Ollama on Habrok
You can run an LLM on Habrok with Ollama in a Jupyter environment by using the Ollama (Jupyter) Interactive App on the Web Portal.
Setting up the virtual environment
To be able to use the app, you first need to set up a Python virtual environment. The version of Ollama installed on Habrok is ollama/0.6.0-GCCcore-12.3.0
, which means that the Python virtual environment needs to use a version of Python using the same GCCcore-12.3.0
toolchain, which is Python/3.11.3-GCCcore-12.3.0
. Other versions of Python might work as well, but toolchain compatibilities can sometimes be an issue.
module load Python/3.11.3-GCCcore-12.3.0 python3 -m venv $HOME/venvs/ollama
Once the virtual environment has been built, you need to install jupyter
and ollama
within the virtual environment; optionally, you can also install additional packages, such as openai
:
source $HOME/venvs/ollama/bin/activate pip install --upgrade pip pip install jupyter ollama openai
Finally, to make sure that the Jupyter Notebook is aware of your virtual environment, you need to create a Jupyter kernel:
python3 -m ipykernel install --user --name=ollama --display-name="Ollama"

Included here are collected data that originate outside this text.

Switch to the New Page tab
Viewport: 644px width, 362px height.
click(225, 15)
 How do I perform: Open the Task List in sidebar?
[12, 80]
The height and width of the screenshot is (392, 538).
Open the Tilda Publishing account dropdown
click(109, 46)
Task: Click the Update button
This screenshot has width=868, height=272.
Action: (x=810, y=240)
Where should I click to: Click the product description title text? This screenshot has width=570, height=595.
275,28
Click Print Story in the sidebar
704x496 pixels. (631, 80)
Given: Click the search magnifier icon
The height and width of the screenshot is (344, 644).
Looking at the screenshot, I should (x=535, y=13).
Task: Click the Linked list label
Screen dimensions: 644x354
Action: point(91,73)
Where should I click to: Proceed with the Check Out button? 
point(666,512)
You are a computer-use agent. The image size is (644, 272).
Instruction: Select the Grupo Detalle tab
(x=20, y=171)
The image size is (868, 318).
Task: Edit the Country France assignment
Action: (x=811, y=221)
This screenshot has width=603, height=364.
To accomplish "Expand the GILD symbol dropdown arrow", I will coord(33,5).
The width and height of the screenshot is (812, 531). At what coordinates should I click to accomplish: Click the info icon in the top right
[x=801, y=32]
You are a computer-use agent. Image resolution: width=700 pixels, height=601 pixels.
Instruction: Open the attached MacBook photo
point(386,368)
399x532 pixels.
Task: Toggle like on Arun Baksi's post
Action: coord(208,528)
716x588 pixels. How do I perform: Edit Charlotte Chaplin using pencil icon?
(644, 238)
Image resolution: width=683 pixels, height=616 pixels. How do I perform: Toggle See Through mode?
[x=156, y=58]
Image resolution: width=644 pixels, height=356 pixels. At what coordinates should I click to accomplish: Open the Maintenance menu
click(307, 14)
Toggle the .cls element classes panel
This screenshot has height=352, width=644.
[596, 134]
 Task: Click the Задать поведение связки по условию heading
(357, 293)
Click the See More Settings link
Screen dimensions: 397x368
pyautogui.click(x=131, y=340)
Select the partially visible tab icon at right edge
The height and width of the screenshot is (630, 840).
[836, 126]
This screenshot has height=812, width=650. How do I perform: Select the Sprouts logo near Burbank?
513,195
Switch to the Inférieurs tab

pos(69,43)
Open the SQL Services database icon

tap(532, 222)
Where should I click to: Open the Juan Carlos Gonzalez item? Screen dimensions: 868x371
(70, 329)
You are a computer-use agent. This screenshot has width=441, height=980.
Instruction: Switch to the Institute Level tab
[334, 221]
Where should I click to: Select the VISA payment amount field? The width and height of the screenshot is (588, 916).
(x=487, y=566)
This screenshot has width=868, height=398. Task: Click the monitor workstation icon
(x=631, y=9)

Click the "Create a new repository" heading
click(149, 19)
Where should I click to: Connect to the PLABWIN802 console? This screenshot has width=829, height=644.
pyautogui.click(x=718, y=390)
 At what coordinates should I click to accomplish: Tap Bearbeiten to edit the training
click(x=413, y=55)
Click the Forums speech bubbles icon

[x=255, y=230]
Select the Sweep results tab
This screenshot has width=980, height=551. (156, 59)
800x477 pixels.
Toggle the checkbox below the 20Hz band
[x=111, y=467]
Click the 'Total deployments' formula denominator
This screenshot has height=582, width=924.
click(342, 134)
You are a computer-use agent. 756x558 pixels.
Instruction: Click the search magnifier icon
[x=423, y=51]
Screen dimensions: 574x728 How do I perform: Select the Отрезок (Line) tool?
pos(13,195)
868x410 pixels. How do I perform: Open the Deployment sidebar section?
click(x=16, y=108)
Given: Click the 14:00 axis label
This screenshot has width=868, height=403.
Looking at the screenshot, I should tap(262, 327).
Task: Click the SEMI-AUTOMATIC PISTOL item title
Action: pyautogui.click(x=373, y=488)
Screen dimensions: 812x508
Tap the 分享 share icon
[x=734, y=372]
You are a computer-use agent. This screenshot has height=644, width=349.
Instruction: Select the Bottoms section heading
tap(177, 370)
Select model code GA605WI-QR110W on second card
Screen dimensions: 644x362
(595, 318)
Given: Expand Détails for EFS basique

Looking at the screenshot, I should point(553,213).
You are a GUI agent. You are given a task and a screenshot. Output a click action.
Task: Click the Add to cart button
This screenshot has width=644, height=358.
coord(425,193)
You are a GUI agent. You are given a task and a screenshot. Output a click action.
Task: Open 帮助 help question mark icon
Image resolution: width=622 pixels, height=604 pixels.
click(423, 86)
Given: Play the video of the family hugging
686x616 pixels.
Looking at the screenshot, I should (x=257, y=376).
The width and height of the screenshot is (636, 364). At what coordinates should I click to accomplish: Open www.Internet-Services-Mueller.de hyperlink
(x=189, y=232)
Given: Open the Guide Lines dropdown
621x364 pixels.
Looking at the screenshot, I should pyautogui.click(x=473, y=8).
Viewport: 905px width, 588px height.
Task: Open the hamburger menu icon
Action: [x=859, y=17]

Choosing a folder for the models
Another important choice when running the app is where the Ollama models should be saved; there are two options, with advantages and drawbacks:
- Custom directory: This is a folder on the shared filesystem (we recommend
/scratch/$USER
since the models are quite large) where the models can be downloaded and saved for use in the future. This way, you only need to download a model once, but it will take quite a bit of time to save the model files to the shared filesystem. It might also be slower to use a model saved here. - Temporary directory: This is a folder on the local disc of the node running the job, and is it considerably faster to save a downloaded model here; the drawback is that this is not persistent storage, and the model files will have to be downloaded for each session. However, it might also be a bit faster when using the model.
Simple usage example
To use Ollama in the Jupyter app, you need first to open a new notebook in the Jupyter app, and choose the Ollama Jupyter kernel built when setting up the virtual environment. Here is a small example which first imports the necessary packages:
import os import ollama from openai import OpenAI
then downloads a model from Ollama:
ollama.pull("gemma3:12b")
and also lists all currently downloaded models:
for model in ollama.list().models: print(model.model)
It then creates a OpenAI API client:
client = OpenAI( base_url=f"http://{os.environ['OLLAMA_HOST']}/v1", api_key="ollama" )
and interacts with the LLM:
response = client.chat.completions.create( model="gemma3:12b", messages = [ { "role": "system", "content": "You are a friendly dog" }, { "role": "user", "content": "Would you like a bone?" } ] ) print(response.choices[0].message.content)
The model can, if desired, be deleted:
ollama.delete("gemma3:12b")
You can find more info on how to use the Ollama Python library on their GitHub page.